Mexico has introduced a pilot scheme that will give domestic employees access to social security benefits and protections enjoyed by other employees.

Authors : Gil Zenteno Garcia and Santiago Villanueva Durán. Firm : Basham, Ringe y Correa SC.

The Mexican Social Security Institute (IMSS) is the authority in charge of providing employee health services, medical assistance, protection of subsistence and social services for individual and collective wellbeing, as well as granting pensions that are guaranteed by the Federal Government.

For employees to be entitled to these services, their employers are obliged to enroll them in the Mandatory Social Security Regime established in the Social Security Law (LSS), which covers the following insurance risks:

  • labour-related risks;
  • disability and life insurance;
  • illness and maternity;
  • retirement;
  • childcare and social services.

The costs generated by this Mandatory Regime are covered by the IMSS through social security charges that are funded by a combination of three contributions:

  • the employee contributes through a percentage that the employer withholds from his or her salary;
  • the employer pays a certain percentage proportionate to the base salary of the employee's contribution;
  • there is a Federal Government contribution.
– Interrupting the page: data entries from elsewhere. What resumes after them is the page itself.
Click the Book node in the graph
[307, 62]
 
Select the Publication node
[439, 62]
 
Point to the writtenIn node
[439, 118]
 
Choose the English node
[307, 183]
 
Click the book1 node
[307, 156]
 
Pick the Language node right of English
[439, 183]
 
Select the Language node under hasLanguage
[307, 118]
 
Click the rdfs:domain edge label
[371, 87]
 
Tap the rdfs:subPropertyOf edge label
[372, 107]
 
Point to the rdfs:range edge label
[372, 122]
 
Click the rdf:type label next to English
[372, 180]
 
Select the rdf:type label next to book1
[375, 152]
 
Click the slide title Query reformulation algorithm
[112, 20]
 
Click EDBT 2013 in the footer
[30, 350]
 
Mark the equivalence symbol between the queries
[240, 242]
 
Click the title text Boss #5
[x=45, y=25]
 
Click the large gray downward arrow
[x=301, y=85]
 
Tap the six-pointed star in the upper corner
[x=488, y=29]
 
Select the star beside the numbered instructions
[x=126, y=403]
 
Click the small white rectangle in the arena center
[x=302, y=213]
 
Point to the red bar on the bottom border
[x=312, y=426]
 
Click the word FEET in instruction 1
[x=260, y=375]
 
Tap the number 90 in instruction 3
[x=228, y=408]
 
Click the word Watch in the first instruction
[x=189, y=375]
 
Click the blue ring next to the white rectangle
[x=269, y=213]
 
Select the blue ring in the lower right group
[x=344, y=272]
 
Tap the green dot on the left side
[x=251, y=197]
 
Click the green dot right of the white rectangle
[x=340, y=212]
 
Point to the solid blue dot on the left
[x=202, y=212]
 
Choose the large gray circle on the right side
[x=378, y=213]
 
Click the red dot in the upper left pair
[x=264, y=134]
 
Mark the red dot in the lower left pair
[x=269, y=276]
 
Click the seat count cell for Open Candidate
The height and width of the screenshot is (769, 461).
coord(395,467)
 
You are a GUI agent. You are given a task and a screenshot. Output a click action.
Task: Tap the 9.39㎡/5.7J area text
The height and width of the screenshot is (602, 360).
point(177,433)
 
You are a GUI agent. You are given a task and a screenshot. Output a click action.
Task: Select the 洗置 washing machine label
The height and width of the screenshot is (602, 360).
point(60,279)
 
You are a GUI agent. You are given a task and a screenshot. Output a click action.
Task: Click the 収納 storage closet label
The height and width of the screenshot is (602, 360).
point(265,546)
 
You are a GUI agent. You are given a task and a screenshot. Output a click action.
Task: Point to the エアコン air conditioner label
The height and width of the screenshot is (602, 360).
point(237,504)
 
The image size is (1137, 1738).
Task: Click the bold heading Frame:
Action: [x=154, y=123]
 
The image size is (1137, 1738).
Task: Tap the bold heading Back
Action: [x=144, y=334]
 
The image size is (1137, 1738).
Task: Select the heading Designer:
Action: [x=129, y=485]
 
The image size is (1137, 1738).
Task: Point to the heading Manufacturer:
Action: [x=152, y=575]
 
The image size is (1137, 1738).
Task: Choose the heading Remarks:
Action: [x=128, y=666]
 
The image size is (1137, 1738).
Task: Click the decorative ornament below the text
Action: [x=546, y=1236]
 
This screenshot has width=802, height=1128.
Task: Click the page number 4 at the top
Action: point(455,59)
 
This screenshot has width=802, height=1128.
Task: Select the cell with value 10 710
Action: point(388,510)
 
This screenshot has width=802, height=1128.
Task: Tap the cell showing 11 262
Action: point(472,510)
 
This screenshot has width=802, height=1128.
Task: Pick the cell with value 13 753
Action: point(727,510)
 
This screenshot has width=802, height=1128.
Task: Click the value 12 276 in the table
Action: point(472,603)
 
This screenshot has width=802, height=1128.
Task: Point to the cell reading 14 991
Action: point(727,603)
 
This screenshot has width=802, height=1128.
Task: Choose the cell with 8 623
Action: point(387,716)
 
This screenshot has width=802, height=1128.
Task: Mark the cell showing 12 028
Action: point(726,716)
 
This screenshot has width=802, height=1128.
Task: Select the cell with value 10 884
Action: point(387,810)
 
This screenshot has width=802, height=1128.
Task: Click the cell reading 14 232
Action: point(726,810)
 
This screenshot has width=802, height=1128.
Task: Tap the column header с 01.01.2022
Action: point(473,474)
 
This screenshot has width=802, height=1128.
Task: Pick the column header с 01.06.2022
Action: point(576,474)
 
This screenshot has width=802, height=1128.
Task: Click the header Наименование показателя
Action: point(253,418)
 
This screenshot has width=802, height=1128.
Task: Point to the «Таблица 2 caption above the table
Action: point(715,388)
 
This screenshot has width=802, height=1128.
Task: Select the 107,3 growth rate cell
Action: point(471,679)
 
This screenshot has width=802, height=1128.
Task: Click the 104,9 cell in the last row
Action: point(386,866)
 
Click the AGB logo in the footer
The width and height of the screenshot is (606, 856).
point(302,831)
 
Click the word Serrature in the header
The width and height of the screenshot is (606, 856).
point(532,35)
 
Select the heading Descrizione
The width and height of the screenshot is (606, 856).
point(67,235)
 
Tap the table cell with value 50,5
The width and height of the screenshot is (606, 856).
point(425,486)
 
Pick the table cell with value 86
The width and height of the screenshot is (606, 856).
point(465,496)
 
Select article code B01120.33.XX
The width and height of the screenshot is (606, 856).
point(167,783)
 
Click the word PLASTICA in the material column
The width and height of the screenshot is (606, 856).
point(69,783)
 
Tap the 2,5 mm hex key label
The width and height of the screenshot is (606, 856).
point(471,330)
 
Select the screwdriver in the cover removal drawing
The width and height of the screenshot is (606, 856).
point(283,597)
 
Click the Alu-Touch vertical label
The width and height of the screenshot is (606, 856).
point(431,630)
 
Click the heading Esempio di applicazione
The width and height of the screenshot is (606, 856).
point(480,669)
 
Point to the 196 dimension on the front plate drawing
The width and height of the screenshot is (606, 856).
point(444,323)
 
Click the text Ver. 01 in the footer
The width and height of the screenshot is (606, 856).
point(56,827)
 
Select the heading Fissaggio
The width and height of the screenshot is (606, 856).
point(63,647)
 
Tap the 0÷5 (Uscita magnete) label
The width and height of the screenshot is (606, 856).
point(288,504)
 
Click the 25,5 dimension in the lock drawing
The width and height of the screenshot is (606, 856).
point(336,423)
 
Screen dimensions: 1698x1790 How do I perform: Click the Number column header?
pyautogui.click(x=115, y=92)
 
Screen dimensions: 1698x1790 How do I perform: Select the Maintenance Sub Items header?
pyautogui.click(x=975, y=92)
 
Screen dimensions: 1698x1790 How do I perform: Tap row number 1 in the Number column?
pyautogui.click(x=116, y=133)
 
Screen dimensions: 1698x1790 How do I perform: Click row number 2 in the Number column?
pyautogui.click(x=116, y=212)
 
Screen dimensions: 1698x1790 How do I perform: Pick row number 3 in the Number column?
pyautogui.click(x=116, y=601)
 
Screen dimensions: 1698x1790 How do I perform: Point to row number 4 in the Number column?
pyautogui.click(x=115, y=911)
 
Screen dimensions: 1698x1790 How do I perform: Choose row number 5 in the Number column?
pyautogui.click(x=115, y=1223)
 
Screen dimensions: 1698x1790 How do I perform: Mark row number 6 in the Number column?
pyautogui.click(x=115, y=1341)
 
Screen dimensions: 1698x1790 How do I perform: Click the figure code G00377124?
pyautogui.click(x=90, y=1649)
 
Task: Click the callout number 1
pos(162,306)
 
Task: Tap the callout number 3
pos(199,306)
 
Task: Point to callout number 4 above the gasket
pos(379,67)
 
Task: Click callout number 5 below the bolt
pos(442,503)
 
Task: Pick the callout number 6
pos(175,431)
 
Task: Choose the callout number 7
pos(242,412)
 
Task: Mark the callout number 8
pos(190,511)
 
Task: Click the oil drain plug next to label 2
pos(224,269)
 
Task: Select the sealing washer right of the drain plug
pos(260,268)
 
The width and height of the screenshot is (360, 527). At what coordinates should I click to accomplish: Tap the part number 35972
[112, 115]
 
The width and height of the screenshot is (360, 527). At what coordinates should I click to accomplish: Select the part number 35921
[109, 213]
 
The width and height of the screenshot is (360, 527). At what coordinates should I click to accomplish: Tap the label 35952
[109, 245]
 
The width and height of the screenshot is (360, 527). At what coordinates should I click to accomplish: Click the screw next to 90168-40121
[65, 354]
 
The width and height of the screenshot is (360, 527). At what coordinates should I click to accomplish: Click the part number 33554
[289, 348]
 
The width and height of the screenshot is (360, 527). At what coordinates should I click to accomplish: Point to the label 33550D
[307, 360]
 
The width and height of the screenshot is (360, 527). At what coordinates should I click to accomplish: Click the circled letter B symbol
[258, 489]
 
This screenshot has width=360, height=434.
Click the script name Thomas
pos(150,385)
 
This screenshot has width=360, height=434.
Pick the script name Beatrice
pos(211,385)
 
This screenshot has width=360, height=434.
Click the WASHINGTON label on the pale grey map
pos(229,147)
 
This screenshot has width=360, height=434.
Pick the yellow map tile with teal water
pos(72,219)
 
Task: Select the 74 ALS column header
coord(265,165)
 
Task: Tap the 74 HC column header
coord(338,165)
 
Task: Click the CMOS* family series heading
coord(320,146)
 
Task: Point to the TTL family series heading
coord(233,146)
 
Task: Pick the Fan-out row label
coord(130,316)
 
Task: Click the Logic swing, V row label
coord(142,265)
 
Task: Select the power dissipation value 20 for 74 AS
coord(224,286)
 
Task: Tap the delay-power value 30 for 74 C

For domestic employees, the Federal Labor Law (LFT) establishes the basis of labour relations between workers in this sector and their employers.

The LFT defines the concept of a domestic job as the provision of cleaning services, assistance and other tasks related to the home of an individual or a family, which can be carried out full time (over an eight-hour day). Workers who do these tasks can provide their services to a single employer or several employers.

As regards employers’ obligations, LFT does not provide for registration of their domestic employees to the IMSS Mandatory Regime. It only states that employers must provide accommodation, food, pay their domestic worker’s salary and in the event of their employee’s illness, cover up to one month’s salary. In cases of chronic illness the employer must also pay for medical assistance for up to three months and, in the event of death, the employer will cover funeral expenses.

The LSS does not create any obligation on employers to register their domestic employees to the Mandatory Social Security Regime. Their rights are limited to the benefits established by the LFT, leaving them in a vulnerable state because they do not enjoy the benefits of social security protection.

In Mexico, approximately 2,335,000 people work as domestic employees, of whom about 95% are women, mostly of indigenous origin.

The lack of recognition of labour rights, uncompetitive salaries and ethnic discrimination led the Supreme Court of Justice of the Nation to state:

‘(....) there is no constitutionally valid reason why the Federal Labor Law and the Social Security Law excludes domestic jobs from the mandatory social security system, which leads to unfair discrimination against these employees (...).’

For this reason, the Mexican Supreme Court of Justice recently issued a decision that ordered the IMSS to establish a ‘Pilot Program’ guaranteeing domestic employees access to social security benefits on equal terms with other employees.

With the implementation of this Program, people who work in domestic tasks can register with the IMSS and can appoint relatives as beneficiaries, who can also benefit from medical services, hospital care, pharmacists, obstetric care, disability insurance, disability pensions and life insurance, funds for retirement and social benefits such as funeral services and childcare.

This Pilot Program is not regulated in the SSL, so it is not currently mandatory for employers to register their domestic employees in it. However, in the medium term the results of the Pilot Program will be evaluated so the Federal Government can propose a reform to the law establishing an obligation on employers to register their domestic employees with the IMSS.

In order to have access to the Pilot Program, domestic employees must apply to the IMSS for their Social Security Number and registration, and must report their monthly salary, whether they work for one or more employers, and how many days they work for each one.

Once the employee is registered, the IMSS will calculate, where the domestic employee works for several employers, how much each employer must pay in social security charges and the IMSS will issue an invoice for this amount monthly to be paid into the appropriate banking institution within the first 20 days of each month. Subsequently, the employee must register at the relevant IMSS hospital or clinic for his or her address in order to be entitled to the services provided by that institution.

Unlike the Mandatory Social Security Regime, the Pilot Program does not establish if it is the employer alone who pays social security fees or whether it is split three ways as for other employers, nor does it stipulate the way in which the domestic employee’s salary is determined.

Equally, the Pilot Program does not impose an obligation on employers to register and to register their domestic employees with the IMSS, reporting their base salary to determine the level of social security charges payable. Nor does it impose penalties for non-compliance.

Nevertheless, by seeking to ensure that domestic employees are entitled to social security, we consider that this Program is an indication of good faith and goodwill in Mexican society. Although it lacks clarity, with the implementation of the Pilot Program, this group of employees, whose rights must be recognised and guaranteed in the SSL, will gain significant recognition. It is also an important step toward individual equality and fundamental rights.